══ EXERCISE MATERIAL ══

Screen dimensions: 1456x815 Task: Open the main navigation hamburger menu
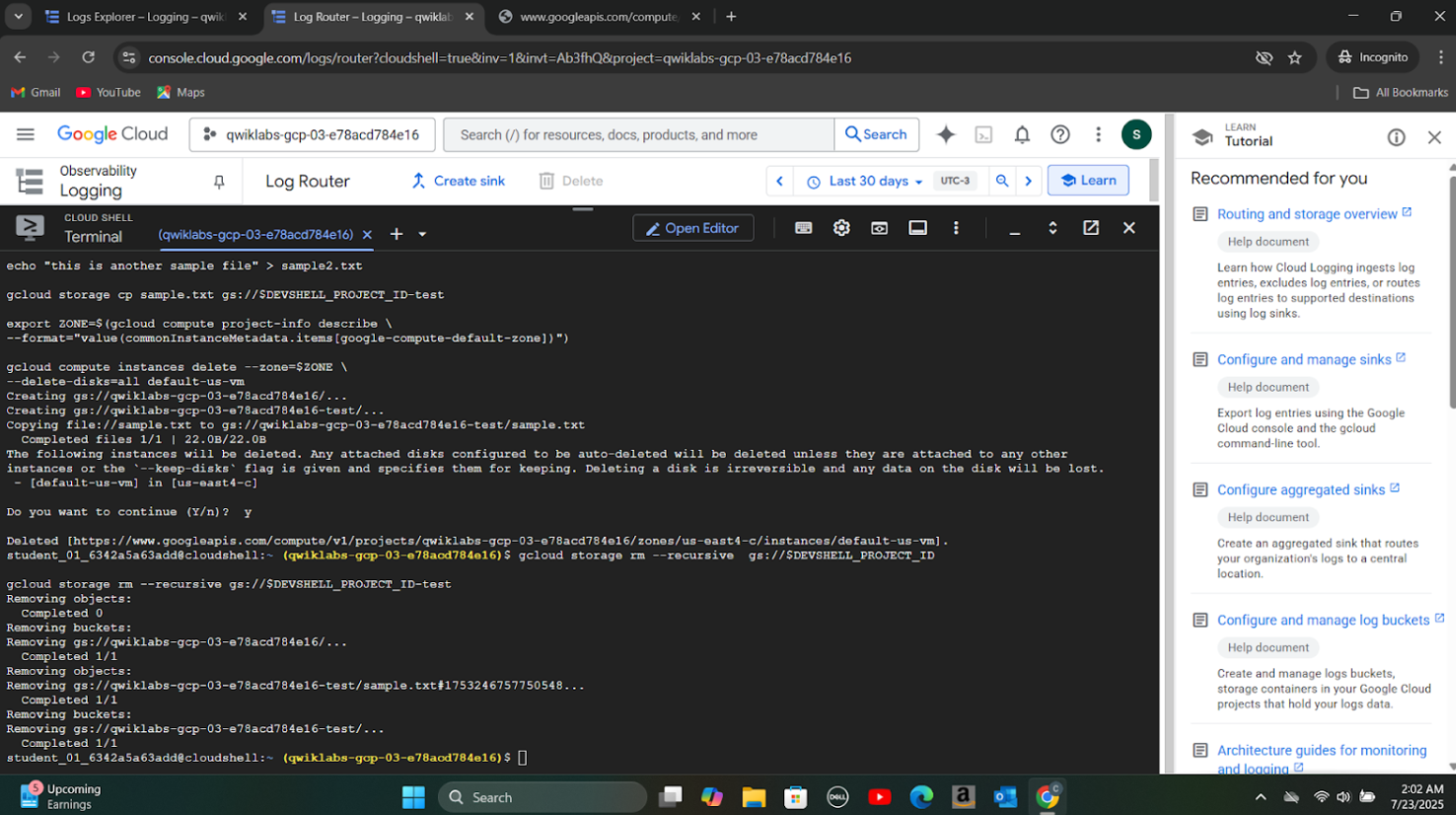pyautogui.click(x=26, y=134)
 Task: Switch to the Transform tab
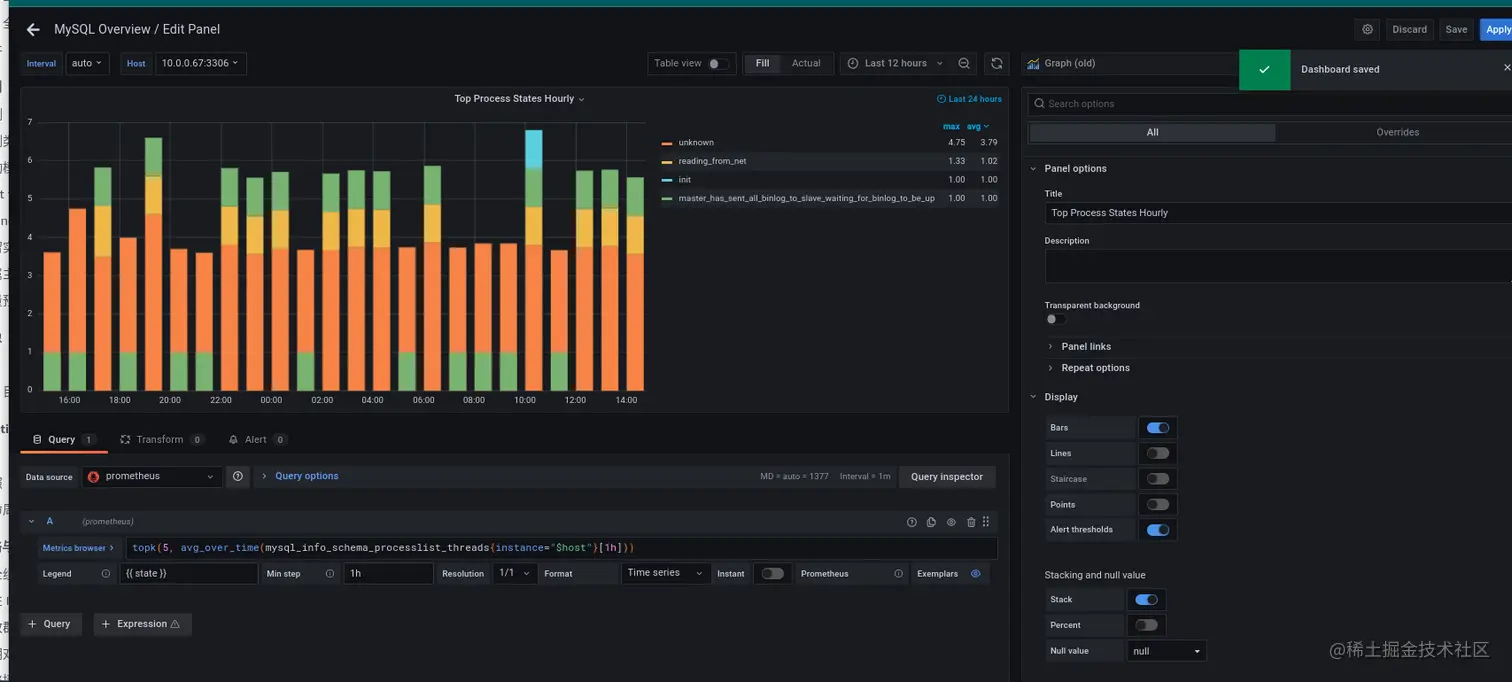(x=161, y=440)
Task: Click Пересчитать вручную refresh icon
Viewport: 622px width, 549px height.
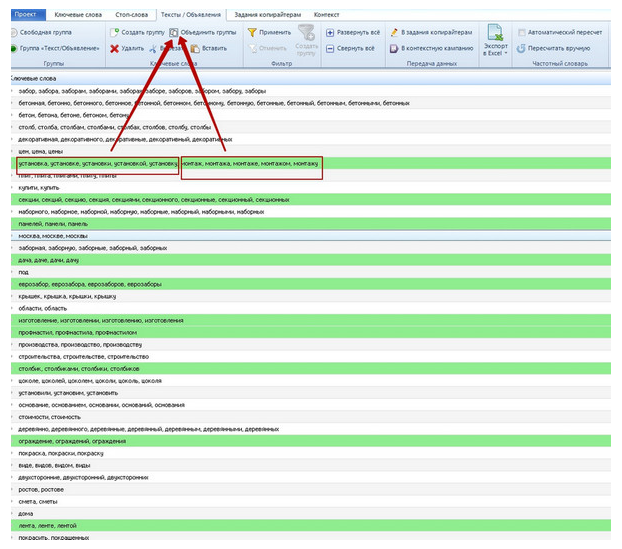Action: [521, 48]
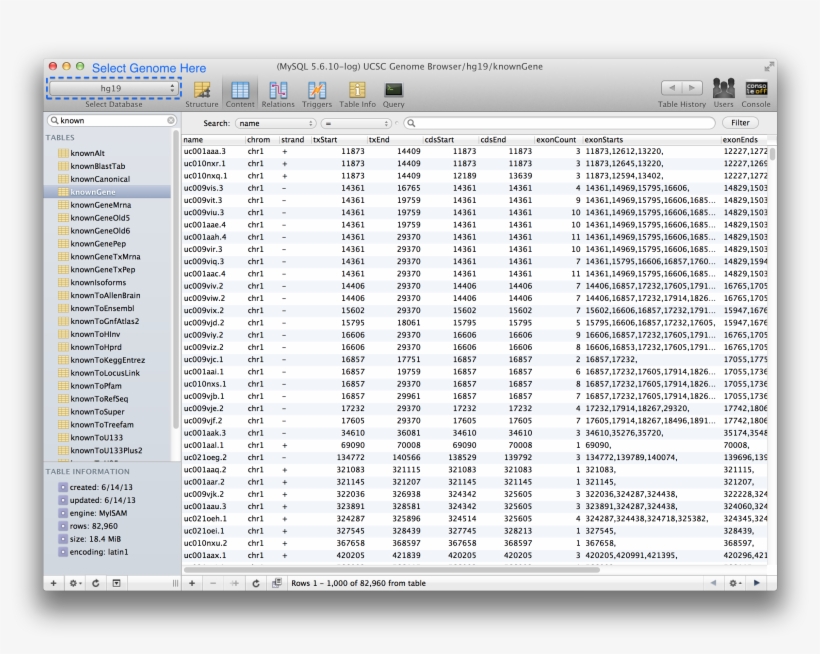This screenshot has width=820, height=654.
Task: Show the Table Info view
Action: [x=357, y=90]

═══
══ EXERCISE MATERIAL ══

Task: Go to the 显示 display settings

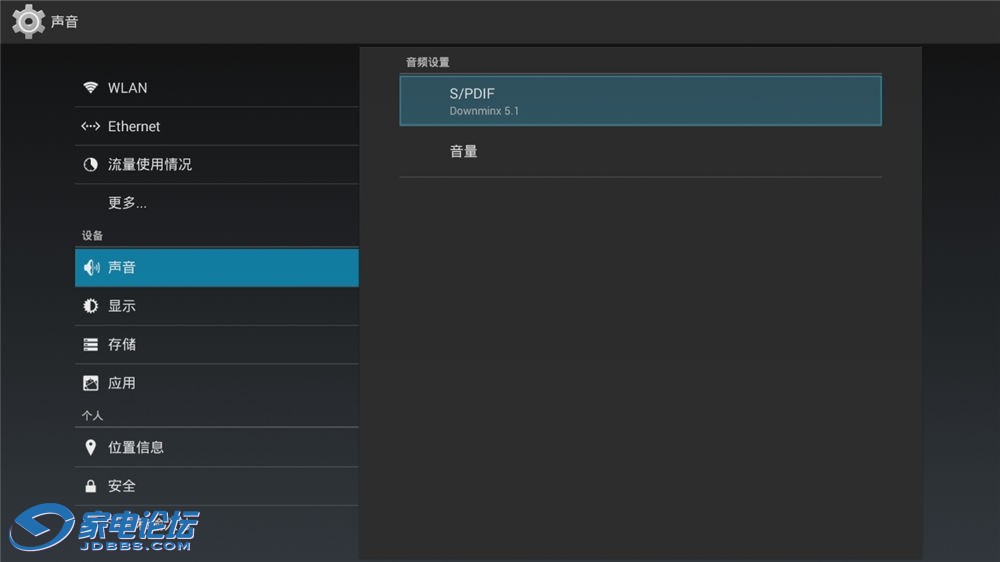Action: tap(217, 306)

═══

EXERCISE REQUIREMENTS: Copy nothing but the lines above from the one with "Screen dimensions: 1456x815" to the one with "Task: Click Пересчитать вручную refresh icon", inclusive, word for word. Leave every picture out.

SOLUTION FOR THIS PROBLEM:
Screen dimensions: 1456x815 Task: Open the main navigation hamburger menu
pyautogui.click(x=26, y=134)
 Task: Switch to the Transform tab
(x=161, y=440)
Task: Click Пересчитать вручную refresh icon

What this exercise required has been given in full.